A indústria cinematográfica da Argentina atravessa um de seus períodos mais desafiadores. Com a redução drástica do investimento público e o esvaziamento do Instituto Nacional de Cinema e Artes Audiovisuais (INCAA) sob o governo de Javier Milei, a produção de filmes autorais e documentários sofreu uma queda alarmante, ameaçando a identidade cultural do país.
Queda na Produção Nacional
Hernán Findling, presidente da Academia de Artes e Ciências Cinematográficas da Argentina, revelou que o volume de lançamentos caiu de uma média de 100 filmes anuais para apenas 12. Segundo ele, o corte total de subsídios inviabiliza o chamado “cinema de autor”, que não possui apelo estritamente comercial, mas é fundamental para a crítica social e a memória nacional.

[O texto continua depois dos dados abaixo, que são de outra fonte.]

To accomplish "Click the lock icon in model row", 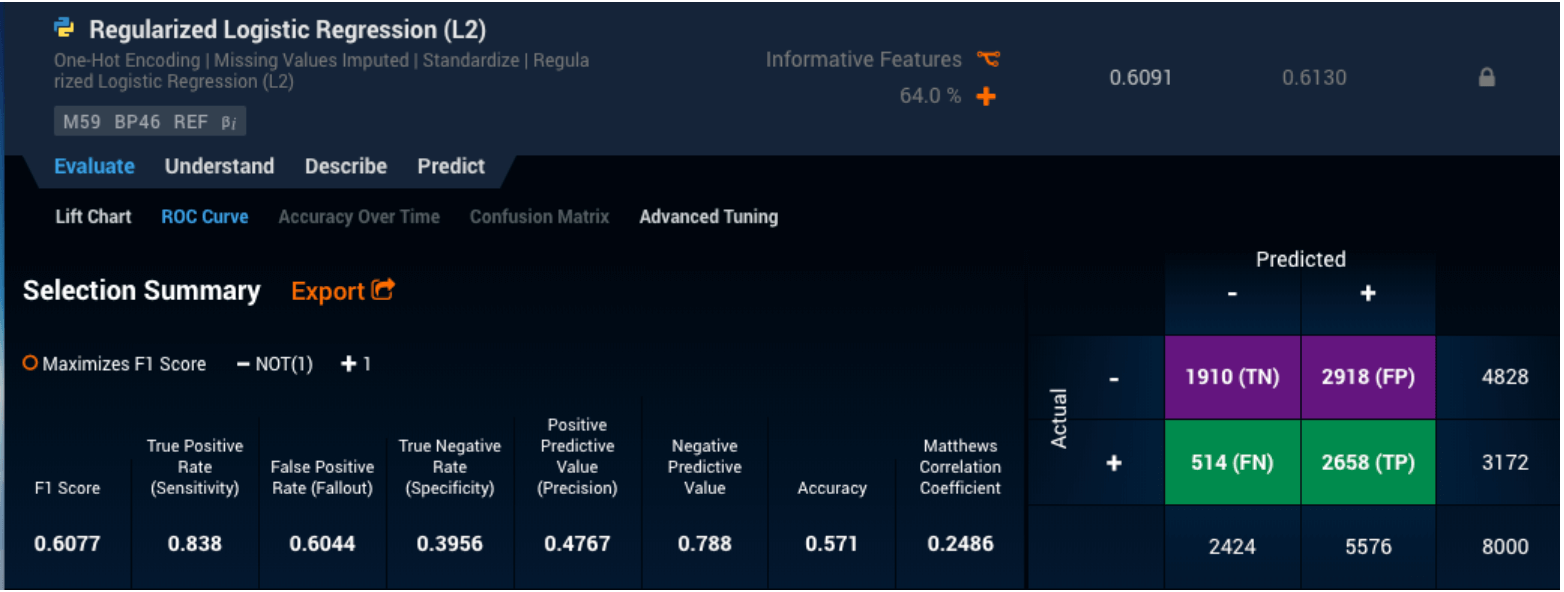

O Papel das Plataformas de Streaming
Diante da falta de fomento estatal, os realizadores têm recorrido a financiamentos coletivos ou à produção exclusiva para gigantes como Netflix e Amazon. Embora essas plataformas mantenham técnicos empregados, especialistas alertam que deixar o controle do audiovisual apenas nas mãos de empresas privadas pode limitar as histórias que são contadas e comprometer os direitos autorais locais.